▶ _Data provided_:
──────

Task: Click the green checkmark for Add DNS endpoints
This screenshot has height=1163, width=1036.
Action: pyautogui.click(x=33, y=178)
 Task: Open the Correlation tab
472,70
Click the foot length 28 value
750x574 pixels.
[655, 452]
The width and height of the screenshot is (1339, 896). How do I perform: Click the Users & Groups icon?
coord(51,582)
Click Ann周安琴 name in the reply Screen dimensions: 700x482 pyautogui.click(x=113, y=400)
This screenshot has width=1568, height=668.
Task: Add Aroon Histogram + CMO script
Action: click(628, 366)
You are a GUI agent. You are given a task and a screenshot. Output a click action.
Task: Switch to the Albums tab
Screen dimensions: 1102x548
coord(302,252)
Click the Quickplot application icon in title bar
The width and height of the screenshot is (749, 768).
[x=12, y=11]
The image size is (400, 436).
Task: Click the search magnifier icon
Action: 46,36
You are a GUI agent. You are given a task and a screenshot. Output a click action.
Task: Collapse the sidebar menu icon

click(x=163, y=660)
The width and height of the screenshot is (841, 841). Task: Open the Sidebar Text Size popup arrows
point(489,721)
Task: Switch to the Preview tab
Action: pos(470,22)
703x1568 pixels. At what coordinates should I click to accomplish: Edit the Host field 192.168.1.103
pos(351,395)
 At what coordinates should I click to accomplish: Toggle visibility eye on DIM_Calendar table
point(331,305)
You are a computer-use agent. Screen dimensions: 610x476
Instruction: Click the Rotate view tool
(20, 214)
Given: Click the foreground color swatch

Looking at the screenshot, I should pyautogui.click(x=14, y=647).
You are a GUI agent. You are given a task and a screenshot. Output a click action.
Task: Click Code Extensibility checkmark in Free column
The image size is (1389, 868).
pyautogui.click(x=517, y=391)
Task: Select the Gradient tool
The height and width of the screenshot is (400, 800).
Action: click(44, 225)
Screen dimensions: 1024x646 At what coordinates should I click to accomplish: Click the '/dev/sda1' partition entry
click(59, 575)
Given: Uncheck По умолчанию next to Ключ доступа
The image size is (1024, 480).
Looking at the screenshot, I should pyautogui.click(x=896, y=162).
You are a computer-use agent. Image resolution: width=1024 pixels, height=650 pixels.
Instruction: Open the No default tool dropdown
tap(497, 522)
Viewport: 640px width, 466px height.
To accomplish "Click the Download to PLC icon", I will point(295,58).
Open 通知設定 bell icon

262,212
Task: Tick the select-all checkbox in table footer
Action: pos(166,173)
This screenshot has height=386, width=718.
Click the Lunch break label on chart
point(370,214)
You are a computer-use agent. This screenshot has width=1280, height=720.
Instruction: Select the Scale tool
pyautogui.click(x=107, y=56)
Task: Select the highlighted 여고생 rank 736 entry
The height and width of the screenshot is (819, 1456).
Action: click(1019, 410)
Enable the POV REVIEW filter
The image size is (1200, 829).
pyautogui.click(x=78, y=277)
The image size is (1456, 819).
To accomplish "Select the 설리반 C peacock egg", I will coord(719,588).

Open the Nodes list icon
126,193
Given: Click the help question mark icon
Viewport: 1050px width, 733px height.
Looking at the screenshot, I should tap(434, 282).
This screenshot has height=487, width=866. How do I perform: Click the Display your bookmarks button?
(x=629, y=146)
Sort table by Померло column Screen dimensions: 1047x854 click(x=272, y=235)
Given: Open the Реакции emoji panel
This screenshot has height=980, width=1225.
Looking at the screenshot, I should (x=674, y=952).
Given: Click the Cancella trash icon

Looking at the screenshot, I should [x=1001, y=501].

──────

▶ _Exercise goal_:
Answer with an exact copy of the lines from the one containing "Enable the POV REVIEW filter" through the end of the entries above, leaving out everything before.

▶ _Answer to this problem_:
Enable the POV REVIEW filter
The image size is (1200, 829).
pyautogui.click(x=78, y=277)
The image size is (1456, 819).
To accomplish "Select the 설리반 C peacock egg", I will coord(719,588).

Open the Nodes list icon
126,193
Given: Click the help question mark icon
Viewport: 1050px width, 733px height.
Looking at the screenshot, I should tap(434, 282).
This screenshot has height=487, width=866. How do I perform: Click the Display your bookmarks button?
(x=629, y=146)
Sort table by Померло column Screen dimensions: 1047x854 click(x=272, y=235)
Given: Open the Реакции emoji panel
This screenshot has height=980, width=1225.
Looking at the screenshot, I should (x=674, y=952).
Given: Click the Cancella trash icon

Looking at the screenshot, I should [x=1001, y=501].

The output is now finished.